**What you should do**
If a line in the entries contains the string "Conchagua", include that line in your answer.
(Input data begins)
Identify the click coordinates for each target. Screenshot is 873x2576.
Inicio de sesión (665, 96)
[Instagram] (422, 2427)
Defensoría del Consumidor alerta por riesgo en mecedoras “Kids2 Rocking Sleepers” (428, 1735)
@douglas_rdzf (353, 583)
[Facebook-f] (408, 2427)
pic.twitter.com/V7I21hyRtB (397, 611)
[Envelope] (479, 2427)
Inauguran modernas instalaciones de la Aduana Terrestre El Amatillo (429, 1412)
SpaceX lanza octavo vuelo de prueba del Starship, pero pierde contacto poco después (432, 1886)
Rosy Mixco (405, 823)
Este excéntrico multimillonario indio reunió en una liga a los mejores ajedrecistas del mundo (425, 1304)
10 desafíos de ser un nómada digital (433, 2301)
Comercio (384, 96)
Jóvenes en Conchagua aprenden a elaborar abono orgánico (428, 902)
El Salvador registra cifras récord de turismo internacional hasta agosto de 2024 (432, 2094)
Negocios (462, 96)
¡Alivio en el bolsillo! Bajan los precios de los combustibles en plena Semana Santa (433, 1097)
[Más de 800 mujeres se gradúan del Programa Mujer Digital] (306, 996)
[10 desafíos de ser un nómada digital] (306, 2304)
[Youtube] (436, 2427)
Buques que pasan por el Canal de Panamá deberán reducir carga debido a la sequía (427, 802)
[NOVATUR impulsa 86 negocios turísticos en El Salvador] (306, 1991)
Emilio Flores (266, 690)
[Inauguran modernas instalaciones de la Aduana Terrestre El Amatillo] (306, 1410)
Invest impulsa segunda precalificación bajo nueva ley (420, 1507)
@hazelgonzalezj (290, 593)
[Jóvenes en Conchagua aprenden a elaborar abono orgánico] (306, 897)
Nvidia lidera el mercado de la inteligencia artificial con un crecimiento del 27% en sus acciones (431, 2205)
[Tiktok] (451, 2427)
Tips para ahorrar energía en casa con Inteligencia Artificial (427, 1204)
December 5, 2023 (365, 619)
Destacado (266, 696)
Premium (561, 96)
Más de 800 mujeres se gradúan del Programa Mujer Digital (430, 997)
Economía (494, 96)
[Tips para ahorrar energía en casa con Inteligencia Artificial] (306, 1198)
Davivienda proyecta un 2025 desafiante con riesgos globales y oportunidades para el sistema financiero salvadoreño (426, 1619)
(Input data ends)
**Response**
Jóvenes en Conchagua aprenden a elaborar abono orgánico (428, 902)
[Jóvenes en Conchagua aprenden a elaborar abono orgánico] (306, 897)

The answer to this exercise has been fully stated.